**PROBLEM STATEMENT:**
Output exactly the lines below, starting with the line that has "Gitiles (64, 2559)" and going on through the line that has "Warranty (1035, 143)", both included, and no other lines.

===== DATA EXTRACT =====

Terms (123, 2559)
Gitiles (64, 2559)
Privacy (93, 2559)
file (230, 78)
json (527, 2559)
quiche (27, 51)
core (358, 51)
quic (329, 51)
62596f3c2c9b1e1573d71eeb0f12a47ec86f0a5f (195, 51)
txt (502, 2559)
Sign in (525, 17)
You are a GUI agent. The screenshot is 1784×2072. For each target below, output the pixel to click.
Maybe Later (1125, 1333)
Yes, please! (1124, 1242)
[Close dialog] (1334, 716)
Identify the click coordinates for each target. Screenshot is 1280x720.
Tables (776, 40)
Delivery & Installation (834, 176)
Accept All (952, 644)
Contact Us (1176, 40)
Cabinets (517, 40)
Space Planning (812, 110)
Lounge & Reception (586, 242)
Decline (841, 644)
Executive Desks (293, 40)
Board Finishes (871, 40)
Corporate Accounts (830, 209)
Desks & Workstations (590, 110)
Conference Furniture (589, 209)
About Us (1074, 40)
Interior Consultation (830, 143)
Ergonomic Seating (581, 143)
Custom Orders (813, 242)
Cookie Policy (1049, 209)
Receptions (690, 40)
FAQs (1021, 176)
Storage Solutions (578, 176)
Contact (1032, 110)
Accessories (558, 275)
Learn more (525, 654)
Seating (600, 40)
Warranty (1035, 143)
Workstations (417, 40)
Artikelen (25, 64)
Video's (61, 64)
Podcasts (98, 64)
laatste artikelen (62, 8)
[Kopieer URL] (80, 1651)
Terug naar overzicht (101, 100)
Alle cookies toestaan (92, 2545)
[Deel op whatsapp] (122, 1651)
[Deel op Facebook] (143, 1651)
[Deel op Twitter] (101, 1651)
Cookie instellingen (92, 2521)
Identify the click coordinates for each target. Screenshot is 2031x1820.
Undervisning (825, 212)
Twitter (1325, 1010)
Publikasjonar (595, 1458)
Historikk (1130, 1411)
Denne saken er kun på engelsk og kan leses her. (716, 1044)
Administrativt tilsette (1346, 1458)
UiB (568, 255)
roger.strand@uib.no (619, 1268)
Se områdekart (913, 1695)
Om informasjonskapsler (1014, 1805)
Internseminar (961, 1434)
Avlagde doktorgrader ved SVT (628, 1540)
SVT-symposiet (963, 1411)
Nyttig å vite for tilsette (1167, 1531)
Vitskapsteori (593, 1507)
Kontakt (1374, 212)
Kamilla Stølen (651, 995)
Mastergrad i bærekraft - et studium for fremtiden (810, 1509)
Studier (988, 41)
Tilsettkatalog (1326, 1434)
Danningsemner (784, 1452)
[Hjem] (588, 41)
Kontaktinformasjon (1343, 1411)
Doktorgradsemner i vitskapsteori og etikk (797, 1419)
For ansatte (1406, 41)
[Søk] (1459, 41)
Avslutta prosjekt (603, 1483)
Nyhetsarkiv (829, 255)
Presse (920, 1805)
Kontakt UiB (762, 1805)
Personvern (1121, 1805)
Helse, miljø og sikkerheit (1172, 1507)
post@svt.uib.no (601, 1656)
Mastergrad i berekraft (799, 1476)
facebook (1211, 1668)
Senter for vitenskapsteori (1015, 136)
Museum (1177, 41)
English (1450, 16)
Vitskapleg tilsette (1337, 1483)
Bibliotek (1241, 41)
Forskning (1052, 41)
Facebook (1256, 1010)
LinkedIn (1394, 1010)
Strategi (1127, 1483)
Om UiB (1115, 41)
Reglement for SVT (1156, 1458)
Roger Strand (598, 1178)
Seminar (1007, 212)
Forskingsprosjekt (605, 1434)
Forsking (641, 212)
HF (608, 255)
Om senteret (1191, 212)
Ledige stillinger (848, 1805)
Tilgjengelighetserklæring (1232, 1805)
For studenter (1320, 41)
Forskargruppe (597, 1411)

=====

**WRITTEN SOLUTION:**
Gitiles (64, 2559)
Privacy (93, 2559)
file (230, 78)
json (527, 2559)
quiche (27, 51)
core (358, 51)
quic (329, 51)
62596f3c2c9b1e1573d71eeb0f12a47ec86f0a5f (195, 51)
txt (502, 2559)
Sign in (525, 17)
You are a GUI agent. The screenshot is 1784×2072. For each target below, output the pixel to click.
Maybe Later (1125, 1333)
Yes, please! (1124, 1242)
[Close dialog] (1334, 716)
Identify the click coordinates for each target. Screenshot is 1280x720.
Tables (776, 40)
Delivery & Installation (834, 176)
Accept All (952, 644)
Contact Us (1176, 40)
Cabinets (517, 40)
Space Planning (812, 110)
Lounge & Reception (586, 242)
Decline (841, 644)
Executive Desks (293, 40)
Board Finishes (871, 40)
Corporate Accounts (830, 209)
Desks & Workstations (590, 110)
Conference Furniture (589, 209)
About Us (1074, 40)
Interior Consultation (830, 143)
Ergonomic Seating (581, 143)
Custom Orders (813, 242)
Cookie Policy (1049, 209)
Receptions (690, 40)
FAQs (1021, 176)
Storage Solutions (578, 176)
Contact (1032, 110)
Accessories (558, 275)
Learn more (525, 654)
Seating (600, 40)
Warranty (1035, 143)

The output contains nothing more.